:: Records for processing ::
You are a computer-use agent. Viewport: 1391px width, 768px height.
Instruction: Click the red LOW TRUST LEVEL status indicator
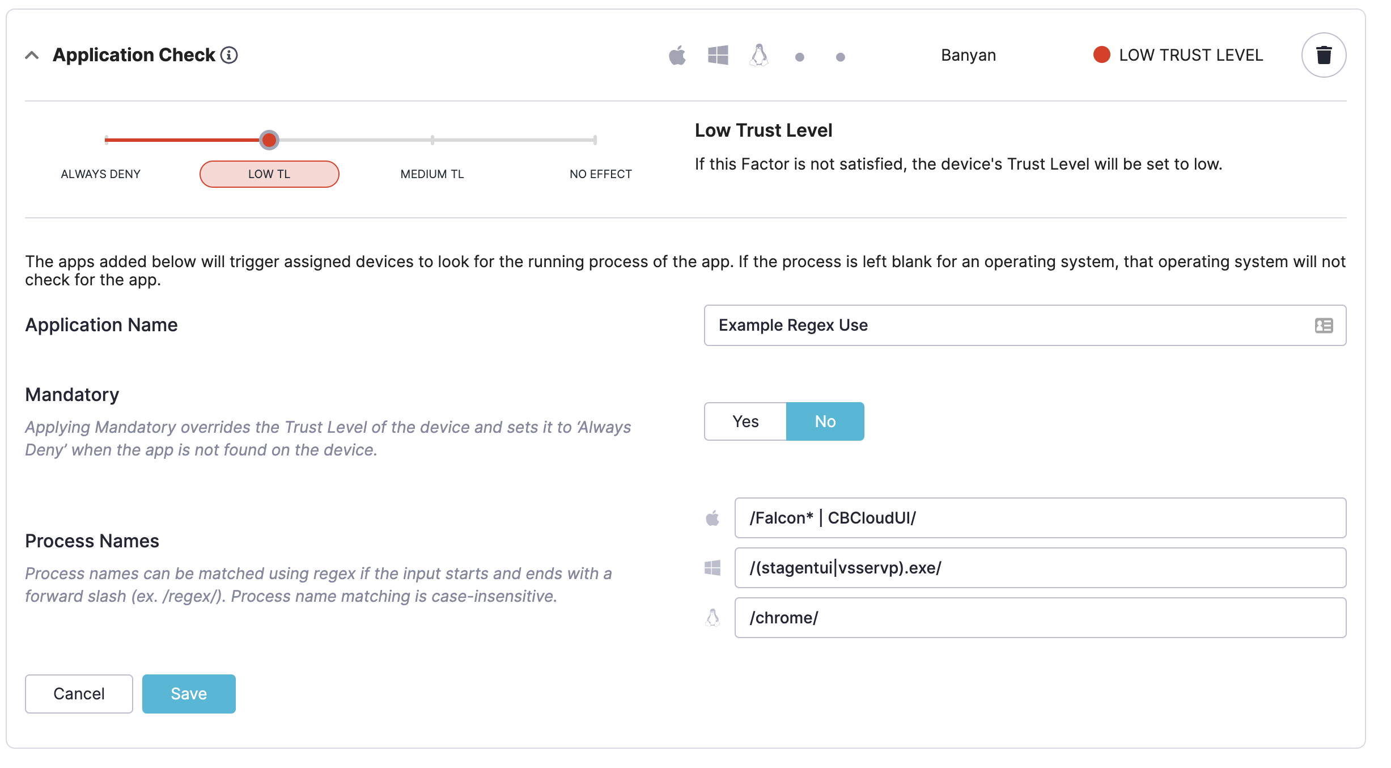click(1102, 54)
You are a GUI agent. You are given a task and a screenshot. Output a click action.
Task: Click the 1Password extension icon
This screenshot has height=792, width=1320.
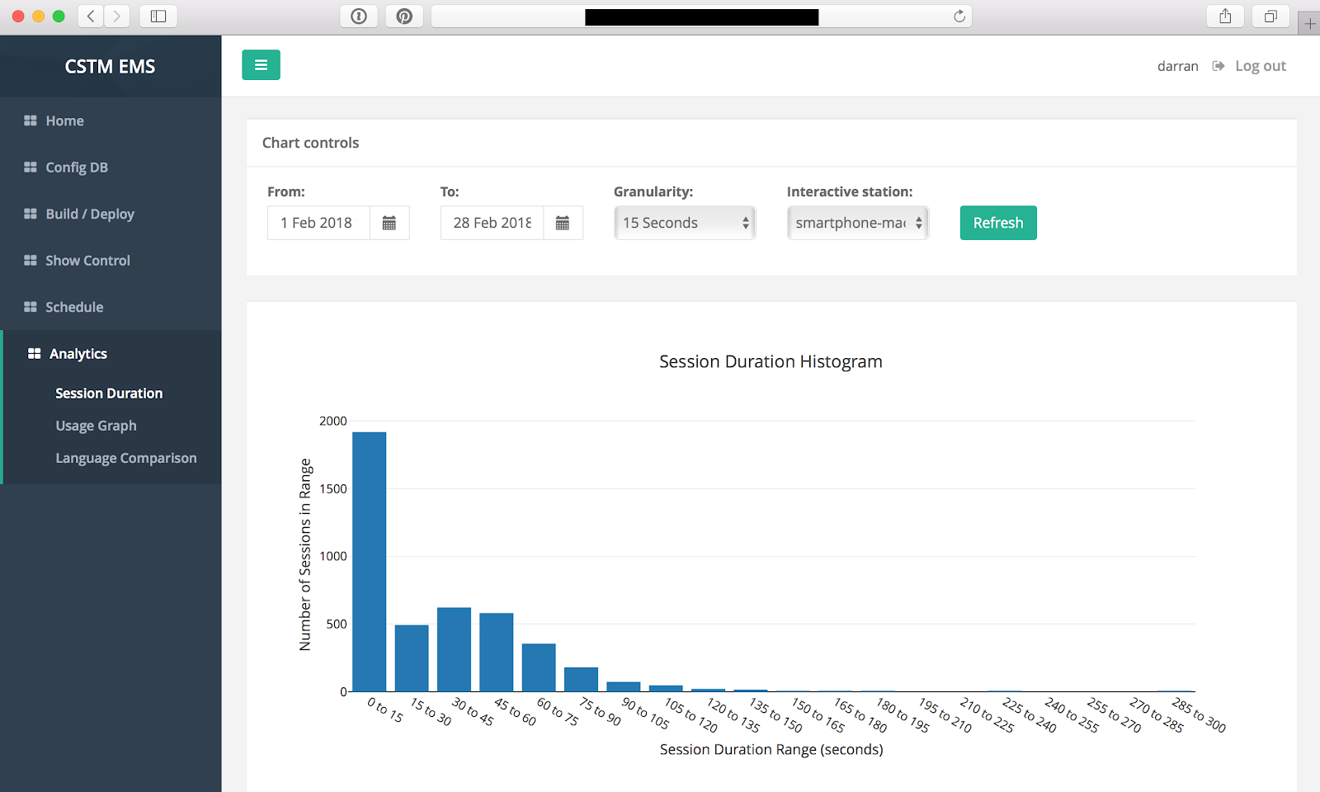(359, 17)
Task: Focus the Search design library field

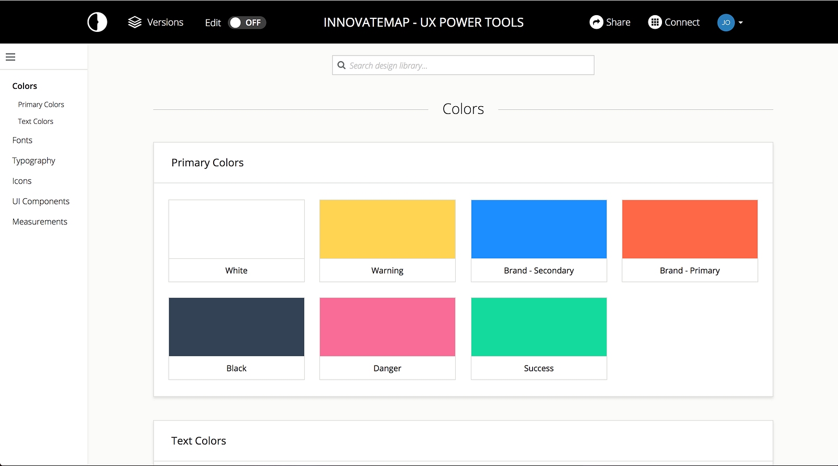Action: [x=469, y=65]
:::
In the listing above, how many lines contain the string "width"? Case counts, and give only the number.

◆ **Answer in full**
2